Tuesday, 3 September 2013

#30daychallenge day 22: how have you changed in the past 2 years?

i like to think i've changed, but it's hard to know from the inside looking out just how i've actually changed. sometimes i feel like quite a different person than i was even a year ago. sometimes i feel like i'm still 16.

i'm not as opposed to settling down as i was 2 years ago; travelling forever is no longer the ultimate in plans. i like the idea of having a place of my own, even if i don't live there year round.

i'm 100% more single than i was 2 years ago, and i kind of like it. i've realised that it's worth waiting for the right person, as opposed to just any person who is interested. if you're not careful or observant, you'll realise only 50% of the couple was invested in future plans, and it was you. i'm excited for the next bit, where i get exactly what i want.

i've realised that you don't have to be the best at something to be good at something. and that being good at something only has value if you enjoy it. i've realised how much i like to write, and so continue to write i shall.

i've realised that the concept of fitting into a pair of pants as fitness motivation is not as effective as being comfy in your skin, and that this comes about from being kind to yourself, and once you're kind to yourself, it's easier to keep fit, because it feels like a thing you want to do, instead of a thing you have to do to fit into your pants.

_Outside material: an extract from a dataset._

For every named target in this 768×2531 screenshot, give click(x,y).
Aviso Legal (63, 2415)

i've realised i do not like pants anyway.

i've had to let snowboarding go, for now; my poor body wouldn't manage even if there was some fresh snow handy, so i'm moving back from that and into other areas for my happiness and well-being. pining for the snow hurts my heart. last night i almost decided to buy a ticket to whistler, even though my back was misbehaving yesterday... just because i had a flash of remembering what fresh snow smells like. it may have also hurt my heart a little because i was listening to my riding playist of 2011/2012 winter season. note to self: no.

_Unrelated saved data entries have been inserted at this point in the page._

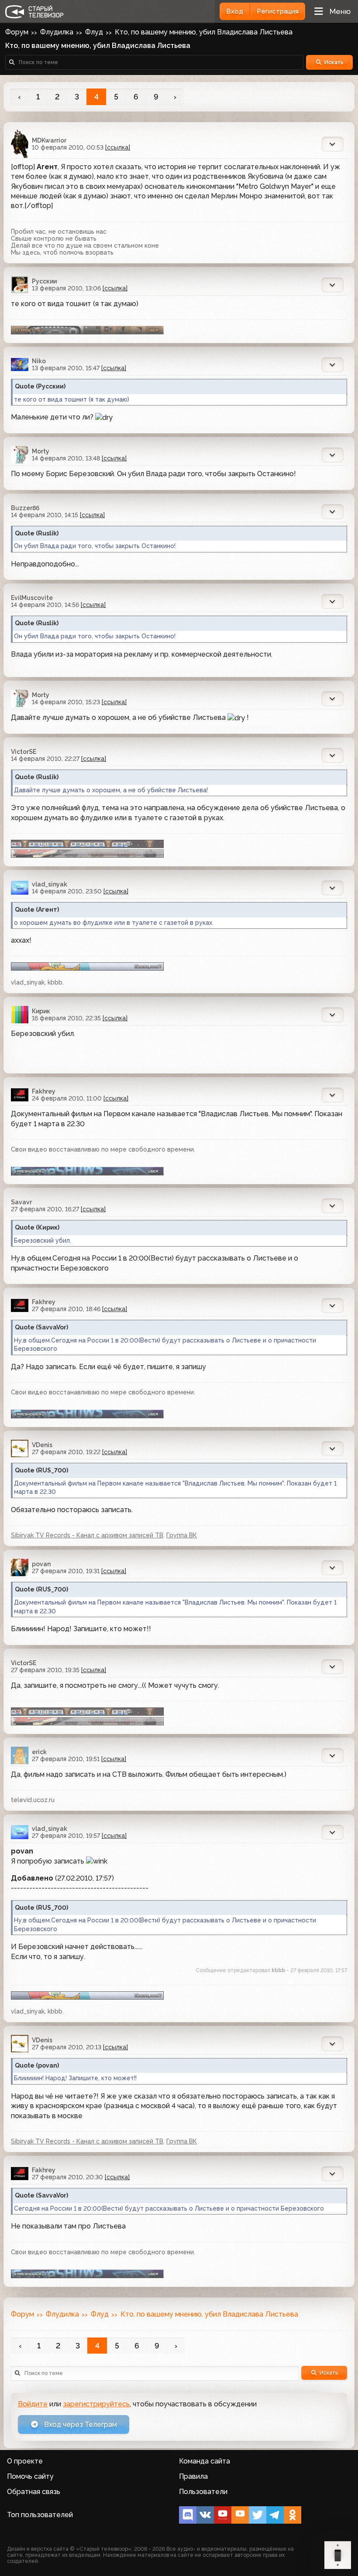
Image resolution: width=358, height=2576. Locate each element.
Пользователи (203, 2491)
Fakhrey (43, 1091)
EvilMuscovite (32, 597)
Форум (16, 32)
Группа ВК (181, 1535)
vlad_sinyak (49, 884)
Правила (193, 2476)
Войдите (33, 2404)
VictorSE (23, 751)
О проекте (25, 2461)
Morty (40, 451)
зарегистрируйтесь (96, 2404)
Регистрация (278, 11)
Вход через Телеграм (79, 2424)
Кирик (41, 1011)
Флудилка (56, 32)
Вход (234, 11)
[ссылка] (117, 147)
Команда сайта (204, 2461)
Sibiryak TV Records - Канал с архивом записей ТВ (87, 1535)
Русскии (44, 281)
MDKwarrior (49, 140)
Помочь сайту (30, 2476)
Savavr (21, 1202)
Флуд (94, 32)
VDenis (42, 1444)
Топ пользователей (40, 2515)
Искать (334, 62)
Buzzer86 (25, 507)
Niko (39, 361)
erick (39, 1751)
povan (41, 1564)
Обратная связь (33, 2491)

i can roll my eyes at the cool kids a little bit more easily, and feel quite happy that my hobbies are satisfying to me, even if they aren't cool.

i still own just as many opshop clothes, but more of them actually get worn now i don't live in canada, as the weather offers more variety of temperature and less practicality (hence more dresses, less pants).

and i think that's quite enough things to be going on with, for now.

**i wanted a meaningful quote about change, but all the ones i found made me want to vomit.